Invece in Sicilia Salvini ha saputo muoversi con astuzia: ha lasciato a Meloni la scelta del candidato sindaco, caduta sull’eletto al primo turno Roberto Lagalla, incassando il sì a posticipare la scelta per le regionali a dopo i ballottaggi nelle altre città. Nel frattempo, è stato lo stesso Musumeci ad accennare per la prima volta al passo indietro: gli attacchi nei suoi confronti sono continuati da parte dei maggiorenti di Forza Italia e anche dai civici di centrodestra e contemporaneamente Meloni ha spento i riflettori sull’isola. Musumeci, sentendosi poco difeso dal suo neo-partito, è pronto ad annunciare il ritiro e la scelta non ha fatto disperare FdI.

L’interesse di Meloni, infatti, è di consolidarsi a livello nazionale guadagnando spazio nell’alleanza ma non è disposta a crociate personali, soprattutto per chi non fa parte del cerchio ristretto intorno a lei. Cedere su Musumeci, però, non significa cedere l’isola e sono pronti altri nomi meloniani (dalla deputata Carolina Varchi all’eurodeputato Raffaele Stancanelli) da candidare. Nella dinamica spartitoria interna FdI è decisa a esprimere il candidato in almeno due grandi regioni. La prima scelta sono il Lazio e la Sicilia e, se quest’ultima saltasse, nel mirino finirà la Lombardia.

L’incognita Lega

Una variabile indipendente che potrebbe far saltare la strategia di Meloni per guidare il centrodestra è la situazione nella Lega. L’attuale crisi di consensi è legata al calo di popolarità di Salvini, che nel corso dell’estate dovrà anche affrontare i suoi processi in Sicilia. Meloni può rimanere ferma e aspettare che lui si saboti da solo, consegnandole il primato politico.

I fedelissimi di Salvini attribuiscono il calo alla presenza della Lega in maggioranza e starebbero convincendo il segretario alla necessità di strappare, magari al raduno di Pontida in settembre, prima della legge di bilancio. Forza Italia difficilmente lo seguirebbe però, e anche buona parte del suo partito potrebbe neutralizzarlo prima.

L’ala moderata del ministro Giancarlo Giorgetti e dei presidenti di regione Luca Zaia e Massimiliano Fedriga, infatti, è pronta a creare un cordone intorno a Salvini per impedirgli un secondo Papeete: il nord ha bisogno di continuità e stabilità, soprattutto in un periodo difficile per l’economia e una possibile crisi dell’energia alle porte. «Salvini era inamovibile perché il suo consenso personale ci ha portati al 34 per cento nel 2019, ma se al nord ora abbiamo percentuali a una cifra qualcosa deve essere messo in discussione», ragiona un dirigente veneto della Lega.

Del resto, le comunali hanno dato dimostrazione del fatto che il partito abbia progressivamente perso contatto con i suoi territori storici e la resa dei conti non sarebbe lontana.

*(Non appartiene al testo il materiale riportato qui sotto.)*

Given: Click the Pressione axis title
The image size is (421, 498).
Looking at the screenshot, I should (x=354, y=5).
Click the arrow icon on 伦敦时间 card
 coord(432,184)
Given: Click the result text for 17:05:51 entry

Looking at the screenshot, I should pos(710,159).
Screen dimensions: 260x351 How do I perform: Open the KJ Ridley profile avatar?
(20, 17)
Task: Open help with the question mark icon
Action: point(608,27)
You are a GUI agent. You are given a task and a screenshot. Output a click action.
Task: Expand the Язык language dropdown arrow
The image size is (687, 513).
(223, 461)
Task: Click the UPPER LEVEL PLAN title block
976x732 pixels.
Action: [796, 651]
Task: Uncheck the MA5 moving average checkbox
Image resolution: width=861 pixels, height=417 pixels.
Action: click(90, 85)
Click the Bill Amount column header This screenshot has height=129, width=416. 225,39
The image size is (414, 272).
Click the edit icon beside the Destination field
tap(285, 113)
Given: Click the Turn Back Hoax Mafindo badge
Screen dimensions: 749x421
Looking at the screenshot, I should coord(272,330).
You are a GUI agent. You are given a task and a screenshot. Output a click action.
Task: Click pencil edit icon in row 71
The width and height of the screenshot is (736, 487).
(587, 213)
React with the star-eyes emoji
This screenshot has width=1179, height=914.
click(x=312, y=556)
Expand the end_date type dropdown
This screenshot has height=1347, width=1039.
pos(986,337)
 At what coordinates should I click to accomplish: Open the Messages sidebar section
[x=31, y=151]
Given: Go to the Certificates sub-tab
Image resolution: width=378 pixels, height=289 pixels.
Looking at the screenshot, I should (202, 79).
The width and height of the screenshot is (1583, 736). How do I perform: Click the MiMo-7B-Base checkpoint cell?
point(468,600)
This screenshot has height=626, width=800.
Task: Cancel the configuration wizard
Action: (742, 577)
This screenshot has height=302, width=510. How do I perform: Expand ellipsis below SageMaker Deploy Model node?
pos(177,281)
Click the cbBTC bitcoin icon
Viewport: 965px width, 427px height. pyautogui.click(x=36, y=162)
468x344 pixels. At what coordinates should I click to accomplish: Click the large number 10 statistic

Ad accelerarla potrebbe essere l’esito del ballottaggio a Verona, dove l’uscente di FdI Federico Sboarina insegue con 8 punti di distacco Damiano Tommasi, ma non ha voluto cedere all’apparentamento con Flavio Tosi, ex sindaco ed ex leghista ora in quota Forza Italia. Se perdesse, consegnando la città al centrosinistra per la prima volta in vent’anni, si aprirebbe una resa dei conti su più livelli e il segnale di pericolo è arrivato da uno che conosce bene la Lega come l’ex segretario Roberto Maroni, che sul Foglio ha avvertito: «Attenti al suicidio».

Risultato: al momento, sul piano nazionale, l’alleanza di centrodestra può ancora puntare compatta alle elezioni del 2023. Meloni ha tutto l’interesse a guidare una coalizione con un Salvini, fortemente indebolito, ancora segretario della Lega. Se però l’ex ministro venisse commissariato prima, si aprirebbero nuovi scenari imprevedibili.